I’m yet to find a tool that solves all of these issues – so we built our own!

The solution: Builtvisible’s Indexation Checker

Builtvisible’s Indexation Checker is a script developed internally by our Senior Web Developer Alvaro Fernandez, it was built to deal specifically with the limitations that I’m sure we’re not alone in experiencing.

Our script is able to verify an unlimited number of URLs with any kind of problematic characters: parameters, encoding, reserved characters, unsafe characters, different alphabets – if Google has indexed it, our script will find it.

For detailed steps on how to set up the script please see this blog post of mine.

Final thoughts

The web is filled with weird URLs and, if you’re reading this, the chances are you’re dealing with a mammoth website that has their fair share. Knowing which ones Google has indexed can be a massive pain.

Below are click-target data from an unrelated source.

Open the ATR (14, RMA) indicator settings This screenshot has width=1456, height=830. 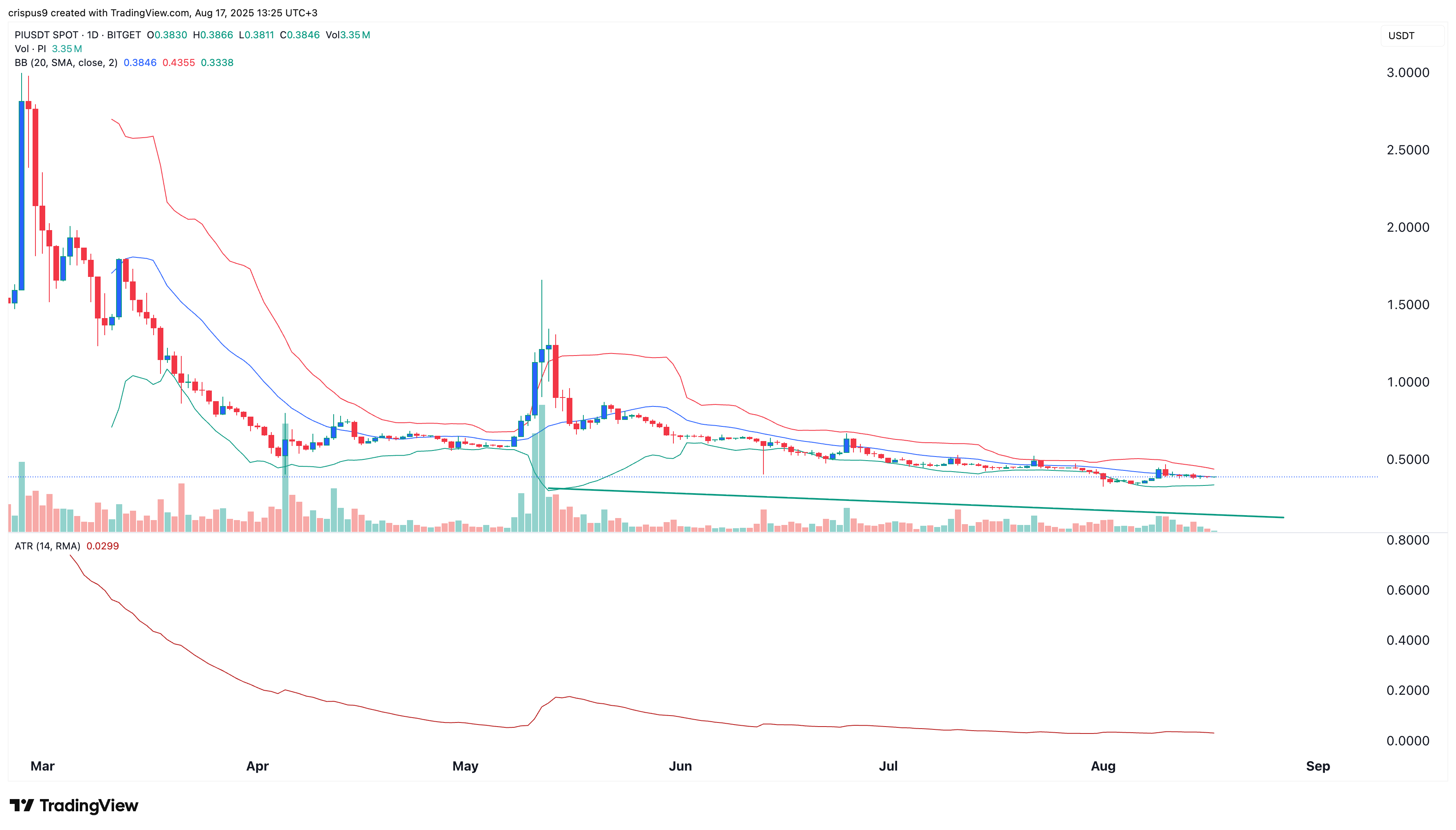tap(47, 546)
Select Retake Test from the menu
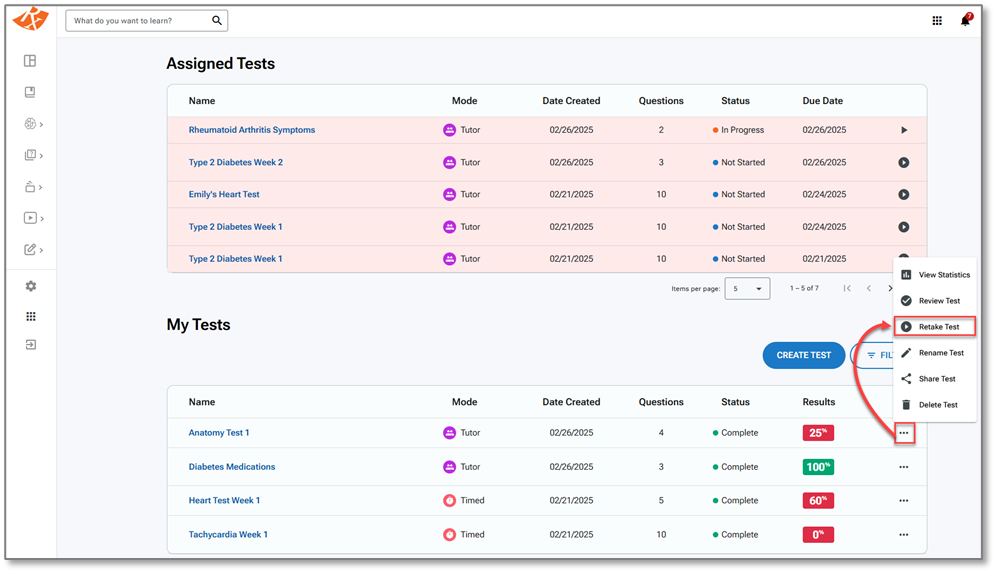The width and height of the screenshot is (996, 573). 938,327
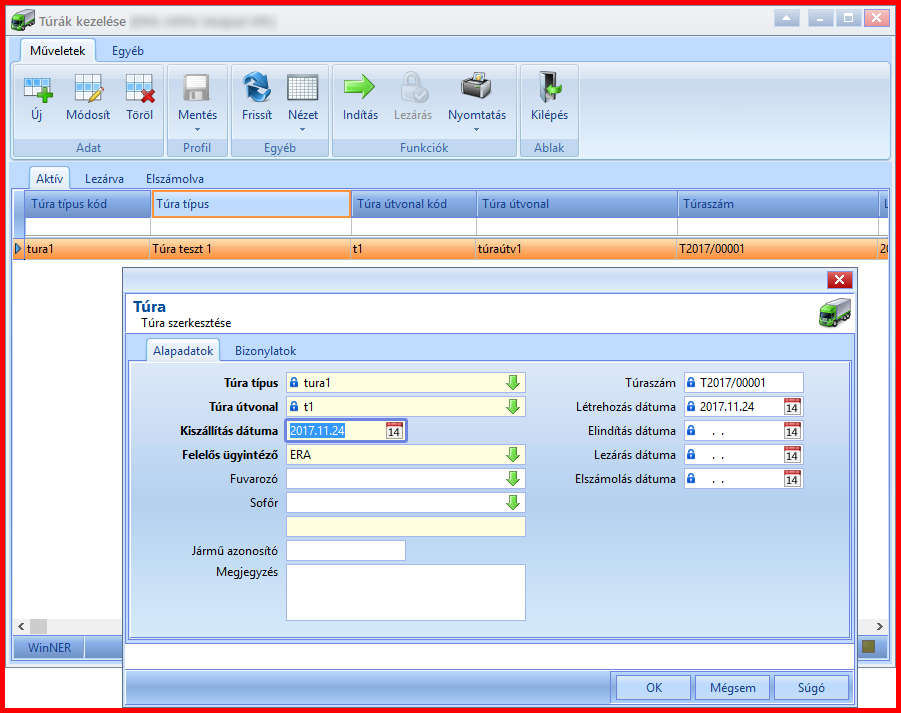
Task: Switch to the Lezárva tab
Action: [x=104, y=179]
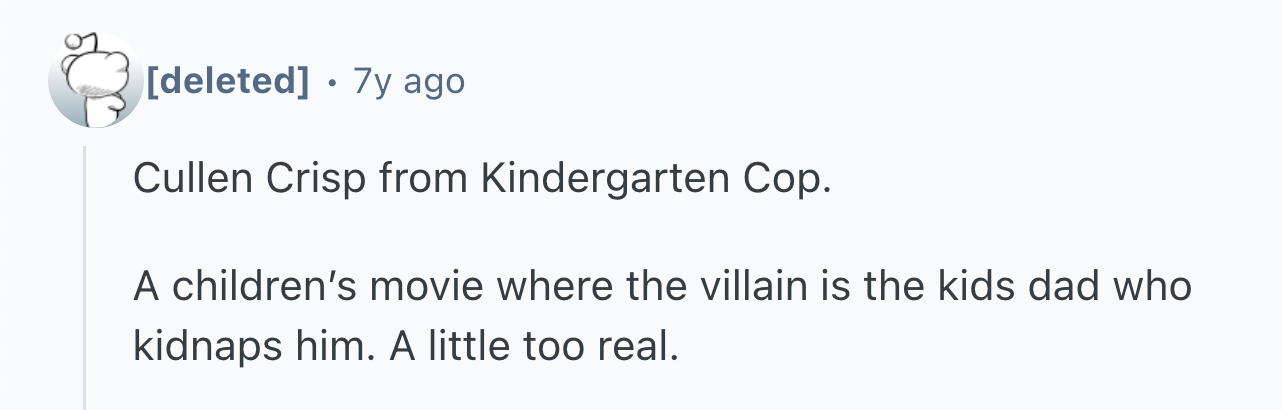Viewport: 1282px width, 410px height.
Task: Open the comment permalink via "7y ago"
Action: (410, 80)
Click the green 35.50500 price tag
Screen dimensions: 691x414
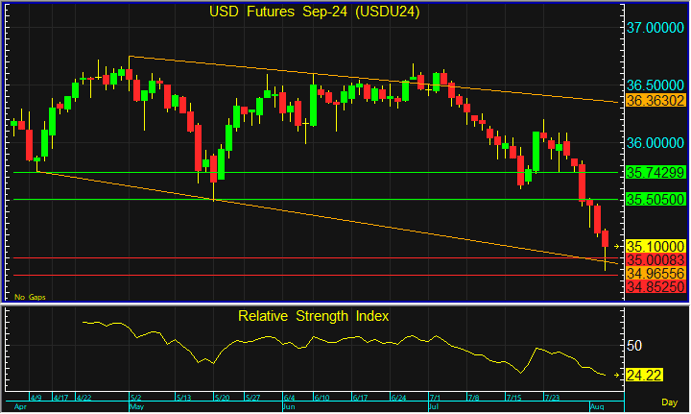click(655, 200)
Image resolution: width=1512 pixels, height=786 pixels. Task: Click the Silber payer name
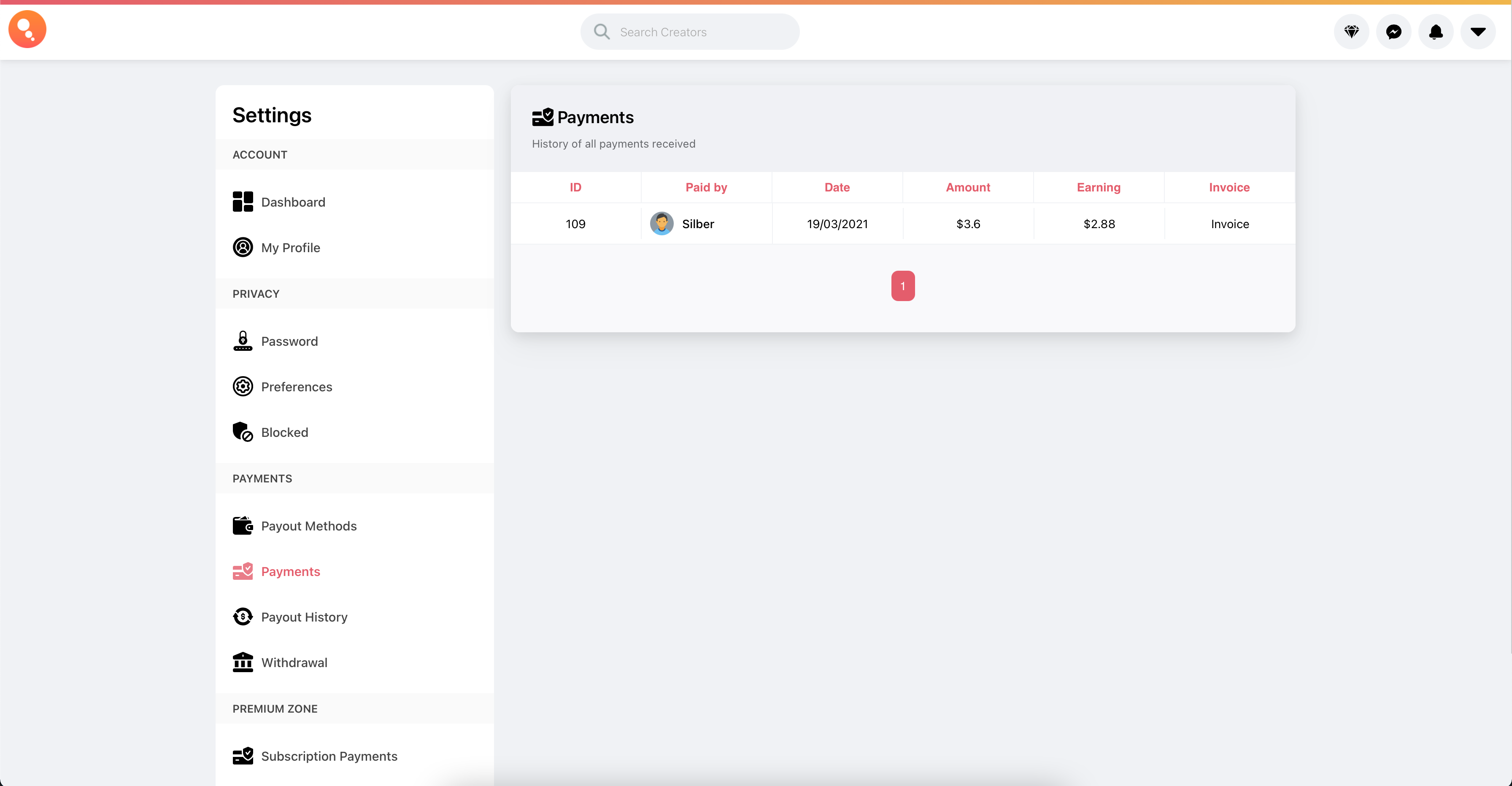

Using our script, you’ll be able to check the indexation status for any type of URL and the size of the list will no longer be a problem – we hope you enjoy it as much as we do!

A few additional concepts

Before I go, I’d like to clarify a few things that I think are necessary.

Firstly, it’s important to make a distinction between Indexing and Serving. We, as users, do not have direct access to the actual Google Index (outside of the data we get from GSC). The second-best option is to therefore understand what Google serves through Google Search.

What this means is that we can be sure that a URL is in Google’s Index if we see it on Google Search, but we cannot be 100% sure that a URL is not in the Index if Google doesn’t serve it through Google Search.

However, in practical terms, if a URL is not served in the SERPs, users cannot see it. Therefore, to us, it would be like it’s not in the Index and we might want to find out why this is the case.

Secondly, having your URL indexed doesn’t mean that the content in your page is indexed. For example, if your site is using a JavaScript framework that renders client-side (CSR), it could be that Google has indexed an empty page. Hence the need to understand if and how Google has rendered your site.

Lastly, a small disclosure: the only way to gather indexation data outside of Google Search Console is by getting information out of Google SERPs. Google does not allow automated queries according to their Terms of Service. So, if you use our script, please use it responsibly.

I hope you’ve enjoyed this article and if you have any thoughts, please consider sharing them!